Trois prises de position, un même mot d’ordre
Le mot « clarification » revient chez les trois intervenants. François Hollande parle de « l’échec de la méthode de la direction », Raphaël Glucksmann critique « l’ambiguïté avec LFI cultivée comme stratégie » (France Inter) et Boris Vallaud dénonce « l’ambiguïté stratégique » telle qu’elle se serait manifestée dans l’entre-deux-tours (RTL). Ces formules distinctes convergent vers une même exigence : une révision de la ligne politique du PS et, implicitement, de sa direction.
Le ton et la forme diffèrent : l’ancien président rend publique sa désapprobation en termes de méthode, le député et essayiste met en avant la stratégie d’alliance avec LFI, et le responsable socialiste Boris Vallaud, en s’écartant de la ligne majoritaire, fragilise la cohésion interne. Ensemble, leurs interventions constituent une pression politique concentrée sur le chef du parti.
Pression politique, limites statutaires
Plusieurs cadres du PS ont repris et amplifié cet appel à renouvellement, à l’image de Jean‑Christophe Cambadélis qui en appelle à « donner une nouvelle direction au PS », ainsi que des élus comme Jérôme Guedj et Ariel Weil. Mais la question centrale reste la même : comment traduire cette contestation en changement effectif ?

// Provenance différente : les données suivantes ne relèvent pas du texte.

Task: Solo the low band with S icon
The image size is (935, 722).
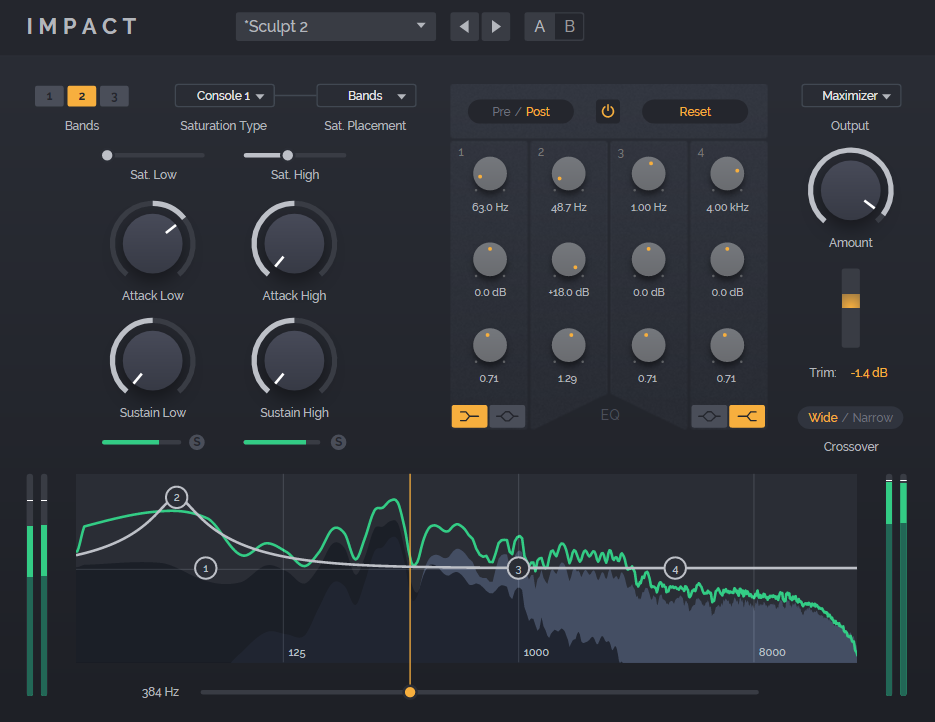Action: coord(197,442)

La réponse est partiellement contenue dans les statuts du parti. Entre deux congrès, rien ni personne n’a, selon le texte interne tel qu’il est interprété par les protagonistes, le pouvoir d’imposer au patron du PS de céder sa place. Autrement dit, les pressions politiques peuvent peser sur la légitimité et l’autorité d’Olivier Faure, mais elles ne constituent pas à elles seules un mécanisme statutaire immédiat pour provoquer un congrès extraordinaire ou une vacance de la direction.

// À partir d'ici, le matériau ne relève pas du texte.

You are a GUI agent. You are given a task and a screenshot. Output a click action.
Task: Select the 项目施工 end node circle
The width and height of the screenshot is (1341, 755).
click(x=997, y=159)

Les enjeux politiques derrière la demande de clarification
Au-delà des querelles de personnes, l’enjeu touche à l’orientation stratégique du parti face aux recompositions de la gauche. Les critiques formulées ciblent principalement la gestion des alliances avec LFI : pour les opposants à la direction, la stratégie d’alliance a abouti à des résultats décevants et à une perte d’autonomie politique pour le PS.

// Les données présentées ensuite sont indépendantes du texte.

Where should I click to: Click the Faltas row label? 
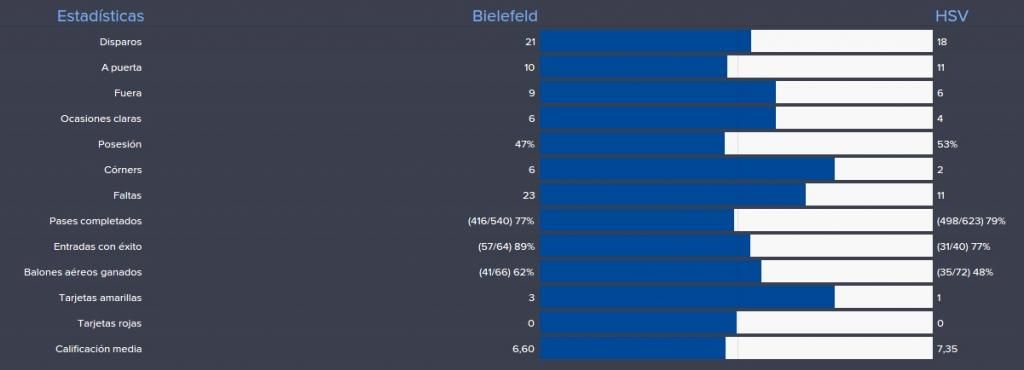pyautogui.click(x=127, y=195)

Pour d’autres forces et pour des soutiens de la ligne actuelle, ces alliances constituent une tentative d’unité de la gauche sur des sujets précis. Le différend apparaît donc autant tactique que fondamental : il porte sur la manière de peser dans l’espace politique national, et non seulement sur une succession à la tête du parti.
Quelles suites possibles ?
Concrètement, plusieurs scénarios demeurent ouverts. La première voie est politique : multiplier les appels à la responsabilité et tenter d’isoler la direction par la pression publique et interne. La seconde est procédurale : réunir un congrès statutaire si le calendrier et les majorités internes le permettent. Mais comme le rappelait déjà une partie des acteurs, les statuts limitent les possibilités d’intervention entre deux congrès, ce qui rend la manœuvre délicate.
En l’absence d’élément nouveau contraignant — démission volontaire, retrait politique concerté ou décision collective aboutissant à un congrès extraordinaire — la situation risque de se cristalliser en une confrontation politique interne, avec un double risque pour le PS : affaiblir son image publique et retarder toute clarification stratégique utile avant de prochaines échéances nationales.
Les prises de parole de François Hollande, Raphaël Glucksmann et Boris Vallaud marquent donc une offensive coordonnée dans le temps et le sens, mais non transformée pour l’instant en procédure institutionnelle. Reste à voir si la pression politique suffira à provoquer un réel changement de cap ou si elle aboutira à des négociations internes plus larges au sein du parti.